══ Dataset

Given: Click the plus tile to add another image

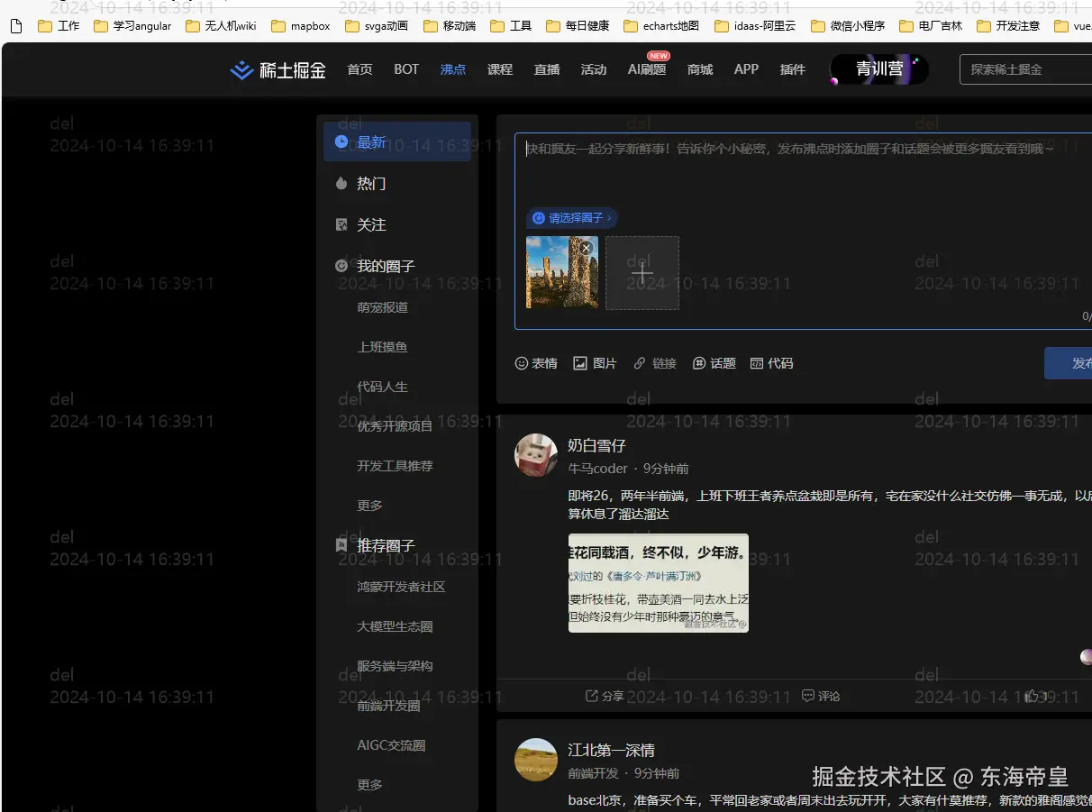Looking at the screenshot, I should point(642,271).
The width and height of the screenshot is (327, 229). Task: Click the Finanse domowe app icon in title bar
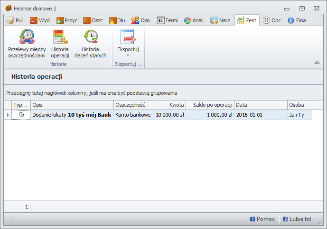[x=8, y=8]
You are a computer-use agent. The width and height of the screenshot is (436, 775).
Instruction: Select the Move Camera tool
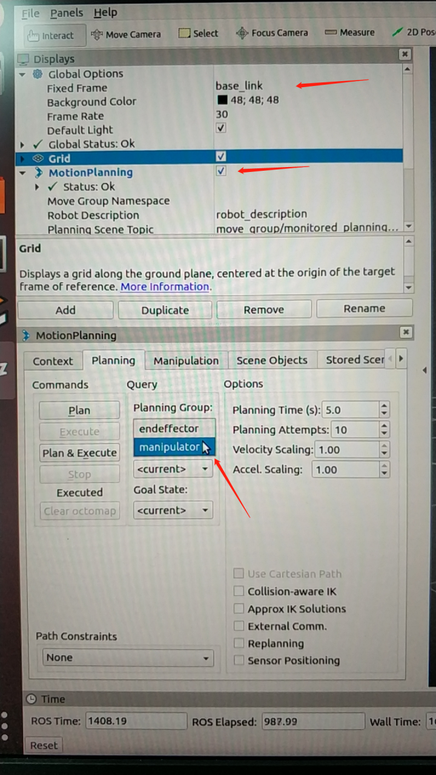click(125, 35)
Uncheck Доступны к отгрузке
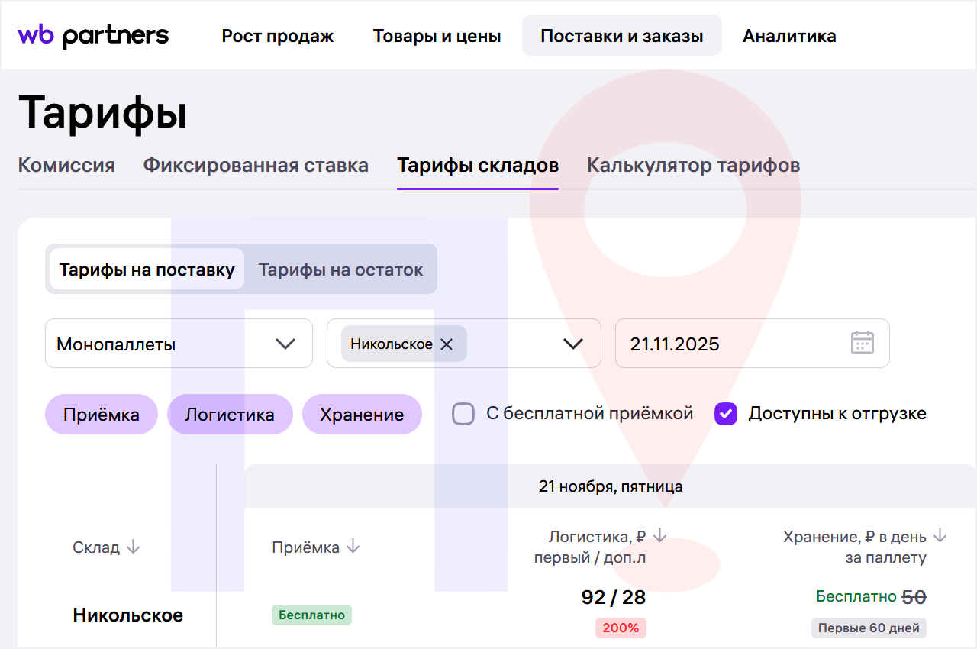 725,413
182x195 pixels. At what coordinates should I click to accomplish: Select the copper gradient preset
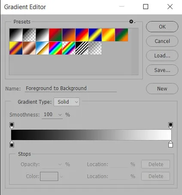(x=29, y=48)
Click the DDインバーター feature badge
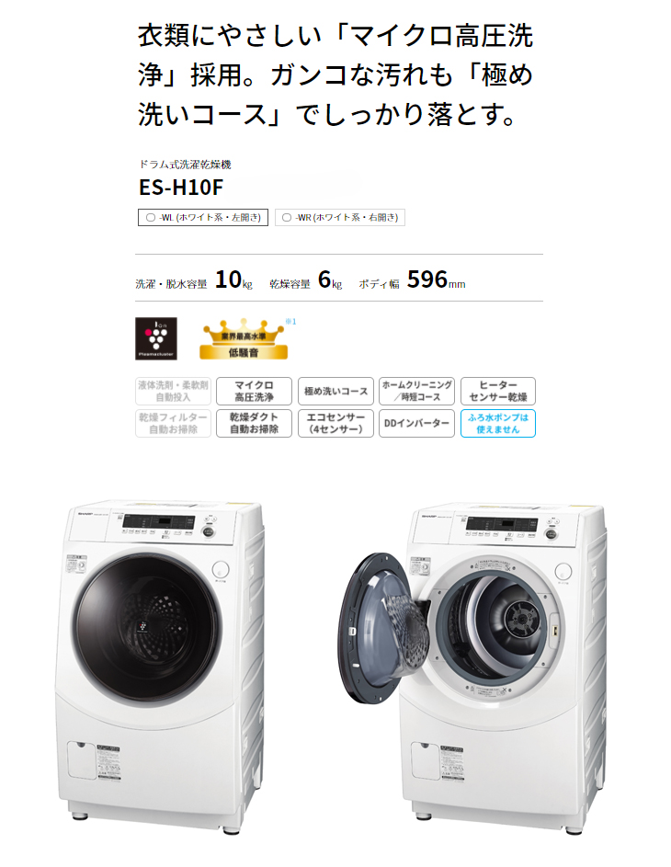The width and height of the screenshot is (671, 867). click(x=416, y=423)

════

* _Required work_
Leave nothing out but the pictures when transcribing the records.

* _Expected answer_
Given: Click the plus tile to add another image

Looking at the screenshot, I should point(642,271).
The width and height of the screenshot is (327, 229). Task: Click the Finanse domowe app icon in title bar
[x=8, y=8]
You are a computer-use agent. The width and height of the screenshot is (436, 775).
Instruction: Select the Move Camera tool
click(125, 35)
Uncheck Доступны к отгрузке
 725,413
182x195 pixels. At what coordinates should I click to accomplish: Select the copper gradient preset
(x=29, y=48)
Click the DDインバーター feature badge
The width and height of the screenshot is (671, 867). click(x=416, y=423)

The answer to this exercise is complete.